Output: data/all_merged/dup_detection/dup_decisions_all_merged_INITIALS_DATE.csv

For each candidate pair, the operator decides to:

Keep both records
Keep one record only
Delete both records
Create a composite

Automated vs Manual Decisions

Automated: Identical duplicates are handled based on hierarchy
Manual: Ambiguous cases require operator review with summary figures

!! tip "Backup & Resume Functionality"

The decision process automatically creates backup files in `data/all_merged/dup_detection/`. If your session is interrupted, you can restart the process and it will resume from where the backup left off. This is especially useful for large databases with hundreds of duplicate pairs.

3.3 Remove Duplicates

Notebook: dup_removal.ipynb

Implement the decisions to create the final duplicate-free database.

Setup:

python3/Jupyter

# Set index
df.set_index('datasetId', inplace = True)
df['datasetId']=df.index

# Load decisions (specify your initials and date)
filename = f'data/{df.name}/dup_detection/dup_decisions_{df.name}_{initials}_{date}'
data, header = dup.read_csv(filename, header=True)
df_decisions = pd.read_csv(filename+'.csv', header=5)

# Collect decisions for each record
decisions = dup.collect_record_decisions(df_decisions)

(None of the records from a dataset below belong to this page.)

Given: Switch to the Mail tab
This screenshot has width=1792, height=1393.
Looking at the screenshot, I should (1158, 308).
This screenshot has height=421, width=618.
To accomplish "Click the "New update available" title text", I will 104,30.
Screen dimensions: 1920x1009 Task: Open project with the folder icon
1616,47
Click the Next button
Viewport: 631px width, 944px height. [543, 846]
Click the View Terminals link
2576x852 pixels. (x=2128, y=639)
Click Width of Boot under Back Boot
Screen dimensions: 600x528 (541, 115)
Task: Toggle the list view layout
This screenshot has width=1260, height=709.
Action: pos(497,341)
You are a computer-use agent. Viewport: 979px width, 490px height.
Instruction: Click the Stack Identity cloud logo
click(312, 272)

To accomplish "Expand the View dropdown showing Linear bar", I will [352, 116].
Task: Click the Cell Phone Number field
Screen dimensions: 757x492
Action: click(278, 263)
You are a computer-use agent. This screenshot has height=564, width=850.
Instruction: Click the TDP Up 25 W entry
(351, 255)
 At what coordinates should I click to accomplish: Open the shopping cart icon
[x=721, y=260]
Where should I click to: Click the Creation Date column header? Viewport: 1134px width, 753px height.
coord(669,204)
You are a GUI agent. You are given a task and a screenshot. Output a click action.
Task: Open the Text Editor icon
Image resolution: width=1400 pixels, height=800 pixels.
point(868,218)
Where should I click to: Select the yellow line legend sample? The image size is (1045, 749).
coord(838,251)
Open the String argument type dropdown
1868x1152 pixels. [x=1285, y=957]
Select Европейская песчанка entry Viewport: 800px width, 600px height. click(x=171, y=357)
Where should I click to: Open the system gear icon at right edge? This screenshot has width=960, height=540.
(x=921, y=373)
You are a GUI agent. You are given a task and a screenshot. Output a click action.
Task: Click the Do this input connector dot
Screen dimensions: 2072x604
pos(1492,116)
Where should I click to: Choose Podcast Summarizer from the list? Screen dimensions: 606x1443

# Collect duplicate details for each record
dup_details = dup.collect_dup_details(df_decisions, header)

Implementation workflow:

The notebook processes duplicates in four steps:

Remove duplicate record: All records flagged for removal or compositing are saved in df_duplica (for inspection) and dropped from the cleaned dataframe df_cleaned

python3/Jupyter

# load the records TO BE REMOVED OR COMPOSITED
remove_IDs  = list(df_decisions['datasetId 1'][np.isin(df_decisions['Decision 1'],['REMOVE', 'COMPOSITE'])])
remove_IDs += list(df_decisions['datasetId 2'][np.isin(df_decisions['Decision 2'],['REMOVE', 'COMPOSITE'])])
remove_IDs  = np.unique(remove_IDs)

df_duplica =  df.loc[remove_IDs, 'datasetId'] # df containing only records which were removed
df_cleaned =  df.drop(remove_IDs) # df freed from 'REMOVE' type duplicates

# also add columns on decision process to df_cleaned:
df_cleaned['duplicateDetails']='N/A'
for ID in dup_details:
    if ID in df_cleaned.index: 
        if df_cleaned.at[ID, 'duplicateDetails']=='N/A': 
            df_cleaned.at[ID, 'duplicateDetails']=dup_details[ID]
        else: df_cleaned.at[ID, 'duplicateDetails']+=dup_details[ID]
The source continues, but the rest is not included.